→ Instruction
Copy out, word for word, the rows below from the line containing "Image resolution: width=1024" through the line containing "Looking at the image, I should click on (750, 243).", both included.

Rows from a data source
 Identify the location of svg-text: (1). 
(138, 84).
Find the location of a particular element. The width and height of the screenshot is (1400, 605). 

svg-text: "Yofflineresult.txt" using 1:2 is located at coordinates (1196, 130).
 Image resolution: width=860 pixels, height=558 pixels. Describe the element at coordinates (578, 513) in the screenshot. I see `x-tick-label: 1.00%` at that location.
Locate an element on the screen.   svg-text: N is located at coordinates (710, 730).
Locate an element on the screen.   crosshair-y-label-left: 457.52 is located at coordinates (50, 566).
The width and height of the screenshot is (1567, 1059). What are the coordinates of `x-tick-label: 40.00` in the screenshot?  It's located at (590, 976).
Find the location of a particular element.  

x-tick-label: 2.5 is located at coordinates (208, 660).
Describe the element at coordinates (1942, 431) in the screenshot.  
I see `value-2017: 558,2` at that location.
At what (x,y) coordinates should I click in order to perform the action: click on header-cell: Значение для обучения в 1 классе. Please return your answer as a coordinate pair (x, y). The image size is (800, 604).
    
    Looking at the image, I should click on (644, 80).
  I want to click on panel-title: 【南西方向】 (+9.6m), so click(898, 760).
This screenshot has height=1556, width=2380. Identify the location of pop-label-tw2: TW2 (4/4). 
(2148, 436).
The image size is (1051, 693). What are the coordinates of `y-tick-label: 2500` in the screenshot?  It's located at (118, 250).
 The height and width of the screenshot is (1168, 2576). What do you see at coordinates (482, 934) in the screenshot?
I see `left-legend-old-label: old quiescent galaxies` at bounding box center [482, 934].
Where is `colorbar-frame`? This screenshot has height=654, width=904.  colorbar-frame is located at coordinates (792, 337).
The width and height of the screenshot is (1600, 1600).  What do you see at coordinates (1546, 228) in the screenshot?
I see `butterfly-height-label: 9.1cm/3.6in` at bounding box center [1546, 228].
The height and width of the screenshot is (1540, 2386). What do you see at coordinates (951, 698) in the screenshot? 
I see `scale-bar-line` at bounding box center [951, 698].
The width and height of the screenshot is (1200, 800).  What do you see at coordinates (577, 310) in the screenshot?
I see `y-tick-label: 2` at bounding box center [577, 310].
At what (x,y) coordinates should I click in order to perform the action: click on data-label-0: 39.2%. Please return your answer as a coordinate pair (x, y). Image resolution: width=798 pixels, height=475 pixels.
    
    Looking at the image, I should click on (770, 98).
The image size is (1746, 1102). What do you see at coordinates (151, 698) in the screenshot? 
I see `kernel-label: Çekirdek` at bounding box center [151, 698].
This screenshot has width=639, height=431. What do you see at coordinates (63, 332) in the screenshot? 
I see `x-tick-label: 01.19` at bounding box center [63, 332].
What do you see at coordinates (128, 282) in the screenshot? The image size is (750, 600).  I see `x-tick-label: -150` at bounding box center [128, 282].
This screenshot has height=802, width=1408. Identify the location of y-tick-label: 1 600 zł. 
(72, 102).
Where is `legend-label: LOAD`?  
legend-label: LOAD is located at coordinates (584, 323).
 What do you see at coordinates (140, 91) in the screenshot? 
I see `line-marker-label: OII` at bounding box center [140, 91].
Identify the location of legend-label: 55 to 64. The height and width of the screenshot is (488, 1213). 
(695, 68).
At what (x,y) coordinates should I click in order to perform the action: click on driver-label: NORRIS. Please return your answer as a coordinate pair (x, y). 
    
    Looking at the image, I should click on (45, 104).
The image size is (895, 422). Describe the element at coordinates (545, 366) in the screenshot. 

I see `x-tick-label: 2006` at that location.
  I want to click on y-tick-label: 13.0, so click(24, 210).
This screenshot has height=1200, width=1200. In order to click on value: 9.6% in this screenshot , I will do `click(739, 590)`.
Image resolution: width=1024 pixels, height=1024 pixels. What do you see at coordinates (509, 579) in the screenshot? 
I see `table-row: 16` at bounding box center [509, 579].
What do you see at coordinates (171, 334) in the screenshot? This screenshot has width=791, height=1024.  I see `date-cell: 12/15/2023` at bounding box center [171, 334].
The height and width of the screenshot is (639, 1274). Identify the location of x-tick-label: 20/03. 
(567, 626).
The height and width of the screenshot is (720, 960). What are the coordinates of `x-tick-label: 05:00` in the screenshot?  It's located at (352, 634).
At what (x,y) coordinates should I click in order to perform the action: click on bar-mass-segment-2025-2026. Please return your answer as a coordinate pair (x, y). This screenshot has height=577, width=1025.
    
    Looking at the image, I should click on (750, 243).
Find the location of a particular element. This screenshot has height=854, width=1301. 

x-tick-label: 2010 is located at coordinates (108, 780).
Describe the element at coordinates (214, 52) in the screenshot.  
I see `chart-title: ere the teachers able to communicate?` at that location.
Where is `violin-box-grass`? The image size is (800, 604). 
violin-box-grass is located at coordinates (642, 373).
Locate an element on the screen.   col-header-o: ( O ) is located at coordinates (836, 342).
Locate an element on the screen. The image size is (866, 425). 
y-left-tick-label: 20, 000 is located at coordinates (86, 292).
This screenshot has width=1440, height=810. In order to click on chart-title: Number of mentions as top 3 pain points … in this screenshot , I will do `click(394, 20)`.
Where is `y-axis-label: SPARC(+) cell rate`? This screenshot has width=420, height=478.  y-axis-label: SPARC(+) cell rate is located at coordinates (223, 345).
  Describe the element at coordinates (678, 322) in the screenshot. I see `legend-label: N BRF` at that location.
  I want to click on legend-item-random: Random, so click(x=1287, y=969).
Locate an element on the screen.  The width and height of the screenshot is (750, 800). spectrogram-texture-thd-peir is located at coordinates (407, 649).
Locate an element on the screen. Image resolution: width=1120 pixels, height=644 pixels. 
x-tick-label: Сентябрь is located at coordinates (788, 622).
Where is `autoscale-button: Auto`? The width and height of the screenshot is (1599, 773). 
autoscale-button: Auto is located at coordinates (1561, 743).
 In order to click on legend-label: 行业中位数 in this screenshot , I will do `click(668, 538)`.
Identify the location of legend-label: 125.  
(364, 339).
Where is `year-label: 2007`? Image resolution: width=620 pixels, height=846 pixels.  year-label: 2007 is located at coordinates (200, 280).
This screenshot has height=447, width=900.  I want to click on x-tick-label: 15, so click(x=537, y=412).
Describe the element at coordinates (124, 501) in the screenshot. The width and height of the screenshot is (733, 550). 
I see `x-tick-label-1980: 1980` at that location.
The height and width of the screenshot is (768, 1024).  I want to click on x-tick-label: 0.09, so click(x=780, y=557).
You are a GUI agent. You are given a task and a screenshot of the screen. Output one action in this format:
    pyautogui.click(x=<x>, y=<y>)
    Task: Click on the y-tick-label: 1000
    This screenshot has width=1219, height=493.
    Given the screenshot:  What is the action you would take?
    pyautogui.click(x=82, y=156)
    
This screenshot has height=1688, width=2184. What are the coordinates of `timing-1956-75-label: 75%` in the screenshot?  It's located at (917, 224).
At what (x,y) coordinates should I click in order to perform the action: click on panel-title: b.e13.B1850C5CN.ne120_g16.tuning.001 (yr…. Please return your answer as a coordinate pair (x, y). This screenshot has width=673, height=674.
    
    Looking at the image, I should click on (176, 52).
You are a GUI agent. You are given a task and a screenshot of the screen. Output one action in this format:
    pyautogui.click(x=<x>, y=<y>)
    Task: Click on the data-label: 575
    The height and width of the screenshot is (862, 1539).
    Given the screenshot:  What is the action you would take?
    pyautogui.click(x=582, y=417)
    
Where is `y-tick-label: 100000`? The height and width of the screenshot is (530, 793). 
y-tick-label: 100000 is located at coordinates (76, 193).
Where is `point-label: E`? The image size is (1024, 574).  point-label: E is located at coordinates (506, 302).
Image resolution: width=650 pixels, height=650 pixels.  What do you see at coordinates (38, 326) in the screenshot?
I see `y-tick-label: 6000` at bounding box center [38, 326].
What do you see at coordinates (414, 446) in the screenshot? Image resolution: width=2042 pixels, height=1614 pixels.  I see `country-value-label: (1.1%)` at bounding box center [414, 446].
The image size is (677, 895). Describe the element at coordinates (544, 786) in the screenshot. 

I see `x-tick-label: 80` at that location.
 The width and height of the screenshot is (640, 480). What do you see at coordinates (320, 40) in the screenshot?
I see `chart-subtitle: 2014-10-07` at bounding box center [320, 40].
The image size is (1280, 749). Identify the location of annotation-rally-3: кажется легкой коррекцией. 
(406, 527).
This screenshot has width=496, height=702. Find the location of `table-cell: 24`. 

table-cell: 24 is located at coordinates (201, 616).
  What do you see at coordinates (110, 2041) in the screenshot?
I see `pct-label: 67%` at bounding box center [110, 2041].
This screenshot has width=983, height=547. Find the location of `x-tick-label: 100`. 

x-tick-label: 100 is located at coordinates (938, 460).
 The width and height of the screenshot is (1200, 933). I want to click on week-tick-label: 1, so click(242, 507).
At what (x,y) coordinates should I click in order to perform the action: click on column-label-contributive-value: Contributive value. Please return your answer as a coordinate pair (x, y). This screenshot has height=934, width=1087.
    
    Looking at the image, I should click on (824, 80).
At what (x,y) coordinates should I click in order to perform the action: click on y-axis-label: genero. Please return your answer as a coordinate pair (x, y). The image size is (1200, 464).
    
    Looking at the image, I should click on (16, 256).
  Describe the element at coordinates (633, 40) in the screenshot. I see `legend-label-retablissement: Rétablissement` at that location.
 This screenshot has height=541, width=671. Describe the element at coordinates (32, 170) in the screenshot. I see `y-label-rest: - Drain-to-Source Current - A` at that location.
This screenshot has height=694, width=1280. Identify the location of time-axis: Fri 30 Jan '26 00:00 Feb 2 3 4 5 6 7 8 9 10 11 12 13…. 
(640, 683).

→ Solution below
Image resolution: width=1024 pixels, height=1024 pixels. What do you see at coordinates (509, 579) in the screenshot? 
I see `table-row: 16` at bounding box center [509, 579].
What do you see at coordinates (171, 334) in the screenshot? This screenshot has width=791, height=1024.  I see `date-cell: 12/15/2023` at bounding box center [171, 334].
The height and width of the screenshot is (639, 1274). Identify the location of x-tick-label: 20/03. 
(567, 626).
The height and width of the screenshot is (720, 960). What are the coordinates of `x-tick-label: 05:00` in the screenshot?  It's located at (352, 634).
At what (x,y) coordinates should I click in order to perform the action: click on bar-mass-segment-2025-2026. Please return your answer as a coordinate pair (x, y). This screenshot has height=577, width=1025.
    
    Looking at the image, I should click on (750, 243).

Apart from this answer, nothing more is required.